I have never seen this before, and never heard of it. Everyone else that answered and commented, except for one person, has said that they have not seen it happen in their field either. The one person in the comments that did see the trend was Franck Dernoncourt, who says that it's definitely a trend in NLP (which probably means Natural Language Processing, not Neuro-Linguistic Programming). So, it is not a "general trend", but it is happening in some fields (such as yours and Franck's).

  • "If yes, does this imply a change in the peer-review paradigm? For instance, as a researcher should I stop doing "free reviews" in order to keep my reviewing time for mandatory reviews?"

My answer is "no", but even if it were "yes", I do not see how that means you should "stop doing free reviews". The vast majority (by a long shot) of peer-review is still done for free.

  • "If no, are there other solutions being tested to the problem of ever-increasing papers/reviewers ratio?"

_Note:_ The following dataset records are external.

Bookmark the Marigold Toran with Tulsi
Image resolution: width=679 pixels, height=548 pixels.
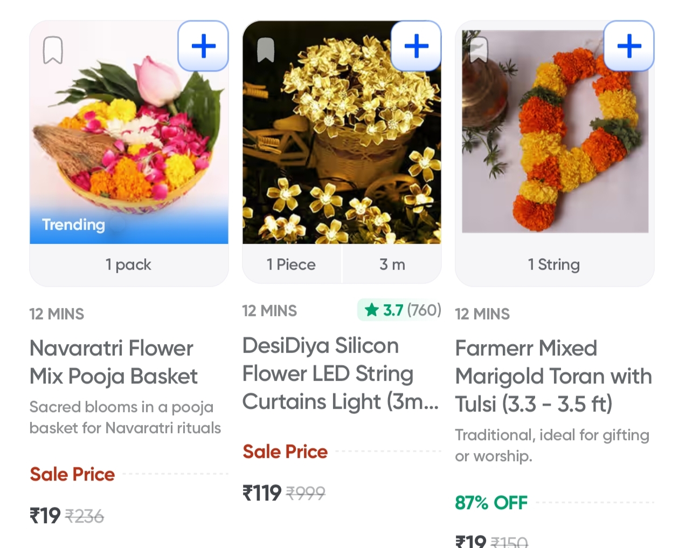tap(479, 50)
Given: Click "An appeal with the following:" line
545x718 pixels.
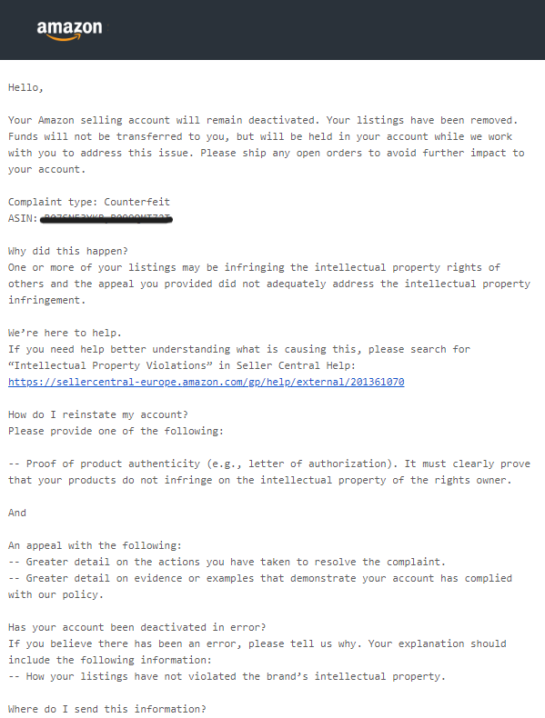Looking at the screenshot, I should pos(95,546).
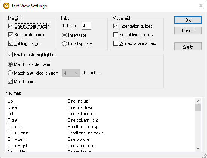Image resolution: width=207 pixels, height=158 pixels.
Task: Uncheck Line number margin checkbox
Action: coord(11,26)
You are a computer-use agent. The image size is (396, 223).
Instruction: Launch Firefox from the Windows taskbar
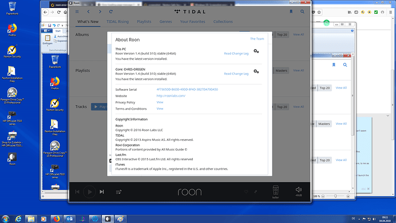pyautogui.click(x=57, y=219)
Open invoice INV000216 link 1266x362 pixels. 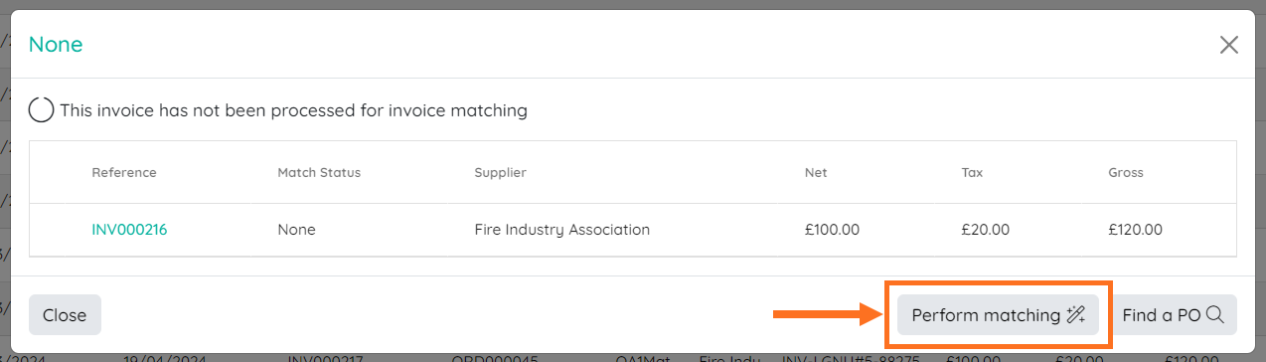(129, 230)
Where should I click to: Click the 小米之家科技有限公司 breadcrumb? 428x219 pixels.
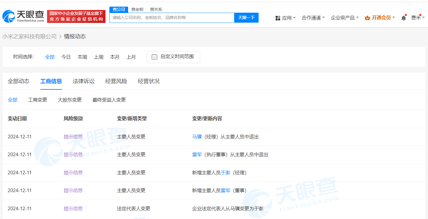point(29,36)
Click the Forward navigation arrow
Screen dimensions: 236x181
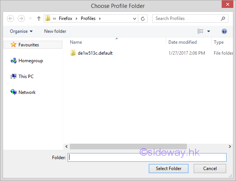[x=21, y=18]
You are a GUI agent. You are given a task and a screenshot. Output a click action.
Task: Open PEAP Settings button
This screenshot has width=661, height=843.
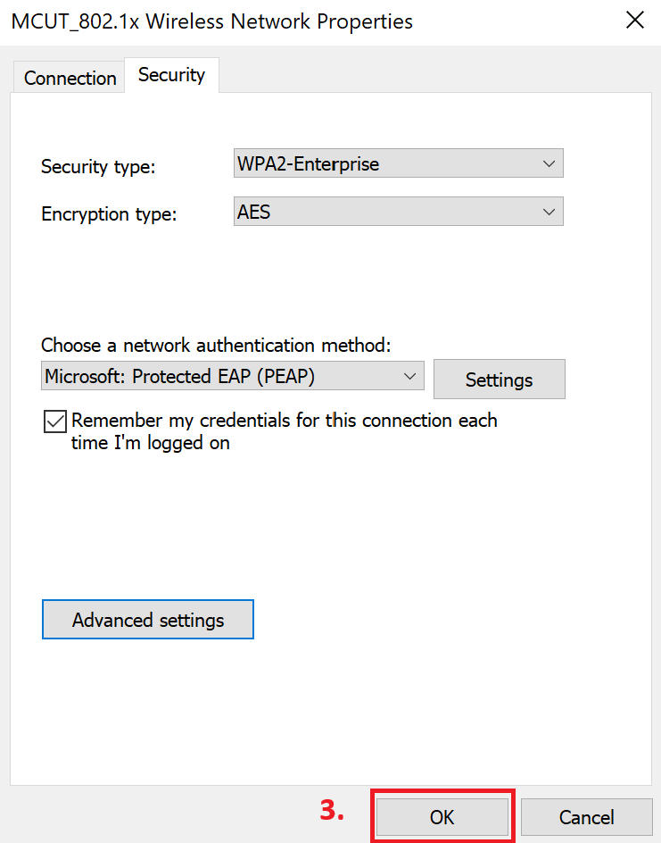(499, 380)

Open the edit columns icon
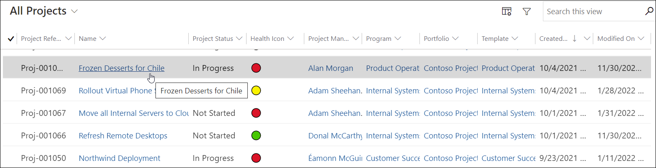point(506,12)
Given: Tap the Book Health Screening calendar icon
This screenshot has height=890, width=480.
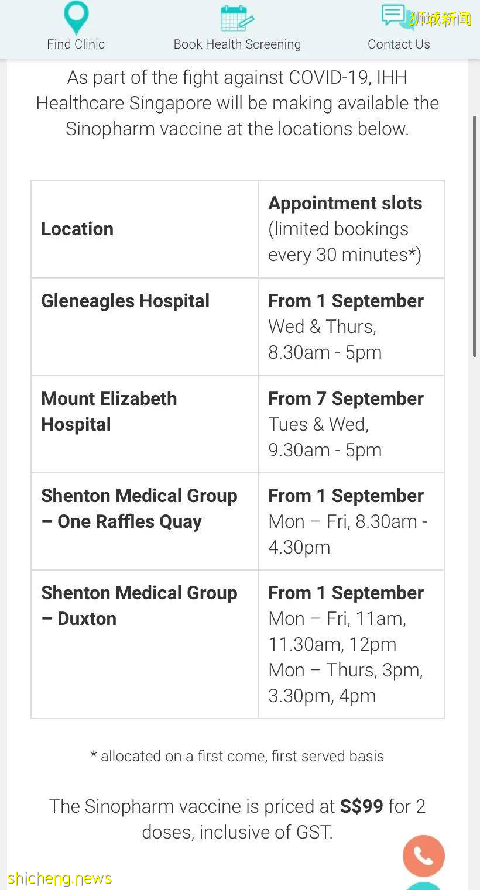Looking at the screenshot, I should (x=237, y=18).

I have never seen any other solutions tested. The peer-reviewed conferences I submit to, such as QIP (Quantum Information Processing) keep an extremely high standard for who is able to review. There is a committee of reviewers who are selected because they are recognized world leaders in their sub-fields, and each of them reviews several papers. Forcing any random person that submits a paper to review a paper, would lower the standards of the reviewers, and hence the standards of the conference.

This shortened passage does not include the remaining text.